Antofagasta lowers guidance but molybdenum booms

Mining firm Antofagasta Holdings (LON:ANTO) have announced a downgrade in their full-year output guidance for copper, following an on-year production and grade dip in copper and gold.

Despite a 15.4% quarterly jump in copper production and a 21.2% jump for gold from the second to third quarter, and predictions of “particularly strong” production in the final quarter for copper, the firm have downgraded their full year guidance following a 4% dip in copper production in the first nine months, and a dip of 30.1% for gold.

While much of this year’s bad news has come as a result of lower grades of gold at their Centinela site, the same site has been responsible for a boom in molybdenum, as it began production of the mineral during the last quarter. Similarly, higher grades and recoveries at the Los Pelambres site helped the firm’s molydenum output to spike 57.1% – to 4,400 tonnes – in Q3.

The firm’s production cost for molybdenum dropped 15.3%, to $1.27 a pound, between the second and third quarters. As a result, the firm are expected to finish well within their $1 billion expenditure forecast for the year.

While pointing out that it expected to share the fortune of its competitors, with an improved year for copper in 2019, Antofagasta have stated on its latest results,

“As expected, copper production increased 15% quarter-on-quarter, reaching 188,300 tonnes in Q3. Production volumes will continue to grow, with the fourth quarter expected to be particularly strong,’ said CEO Iván Arriagada.
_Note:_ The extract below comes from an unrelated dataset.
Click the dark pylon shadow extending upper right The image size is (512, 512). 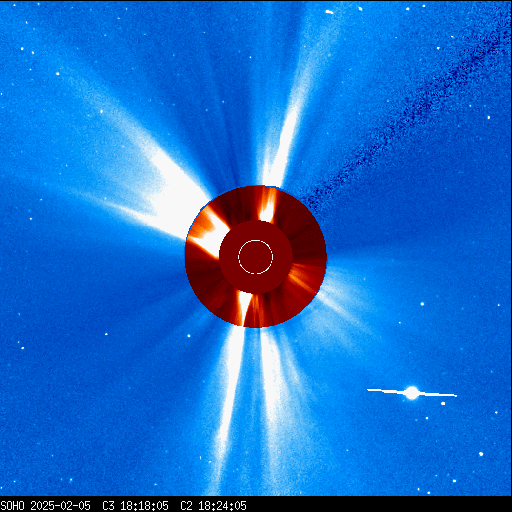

“While we benefited from higher production in the quarter, our disciplined approach to costs has allowed us to combat inflationary pressures during the year which, combined with the strong molybdenum market, has contributed to a 15% fall in our net cash costs to $1.27/lb and for the full year guidance remains unchanged at $1.35/lb.”

The company’s share price has dipped 3.2p or 0.42% to 753.4p. Analysts from RBC Capital Markets have upgraded their stance on Antofagasta stock to ‘Outperform’, while UBS analysts were unchanged in their ‘Sell’ stance, stating that the firm offer inferior dividends to its peers.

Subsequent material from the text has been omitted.